Problem Description
"A Minimal Vector Add Kernel" code snippet from docs/quickstart.rst segfaults when executed:
python: /workspace/FlyDSL/include/flydsl/Dialect/Fly/Utils/IntTupleUtils.h:930: IntTuple mlir::fly::intTupleSlice(const IntTupleBuilder<IntTuple>&, IntTuple, IntTupleAttr) [with IntTuple = IntTupleAttr]: Assertion `coord.rank() == tuple.rank() && "Mismatched ranks in slice"' failed.
Aborted (core dumped)
Operating System
Ubuntu 24.04.4 LTS (Noble Numbat)
CPU
AMD EPYC 9575F 64-Core Processor
GPU
AMD Instinct MI355X
ROCm Version
ROCm 7.1.0
Steps to Reproduce
Running it from an interactive IPython shell:
root@smci355-ccs-aus-m02-13:/workspace/FlyDSL# ipython
Python 3.12.3 (main, Aug 14 2025, 17:47:21) [GCC 13.3.0]
Type 'copyright', 'credits' or 'license' for more information
IPython 9.11.0 -- An enhanced Interactive Python.
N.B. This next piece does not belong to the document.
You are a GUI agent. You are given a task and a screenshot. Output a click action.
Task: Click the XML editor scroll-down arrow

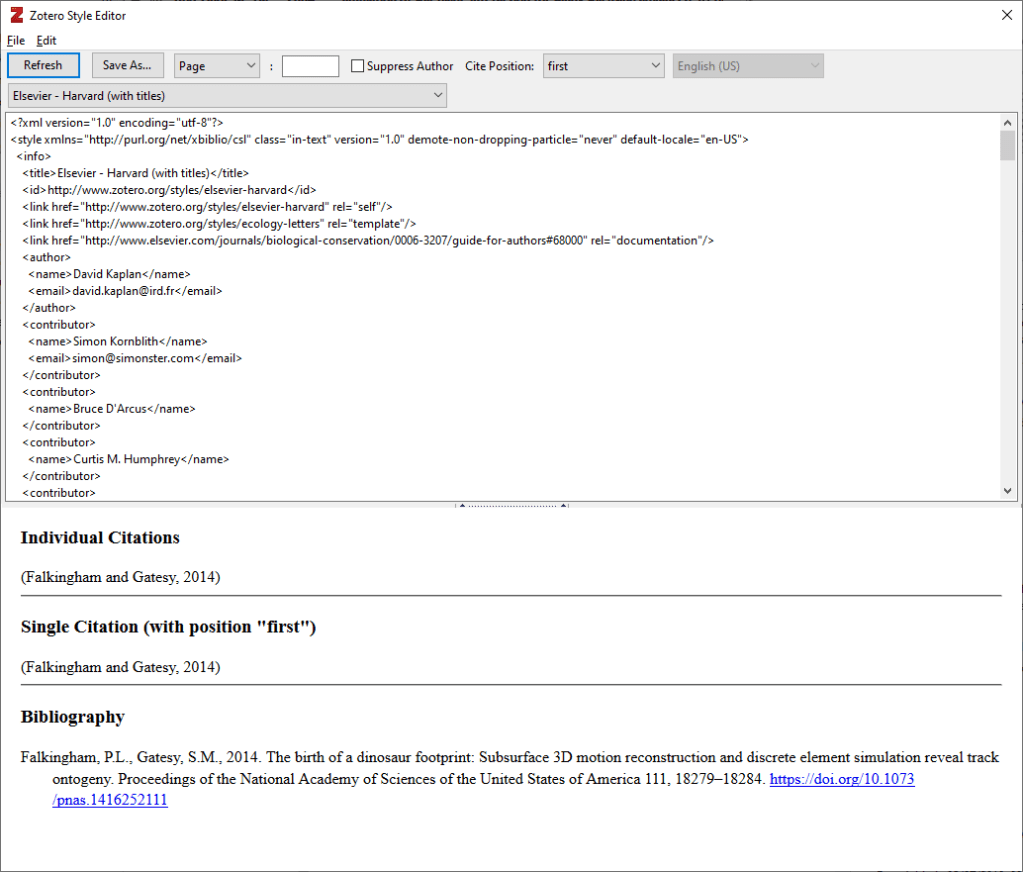pos(1008,490)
Type '?' for help.
Tip: `?` alone on a line will brings up IPython's help
In [1]: import torch
...: import flydsl.compiler as flyc
...: import flydsl.expr as fx
...:
...: @flyc.kernel
...: def vectorAddKernel(
...: A: fx.Tensor, B: fx.Tensor, C: fx.Tensor,
...: block_dim: fx.Constexpr[int],
...: ):
...: bid = fx.block_idx.x
...: tid = fx.thread_idx.x
...:
...: # Partition tensors by block using layout algebra
...: tA = fx.logical_divide(A, fx.make_layout(block_dim, 1))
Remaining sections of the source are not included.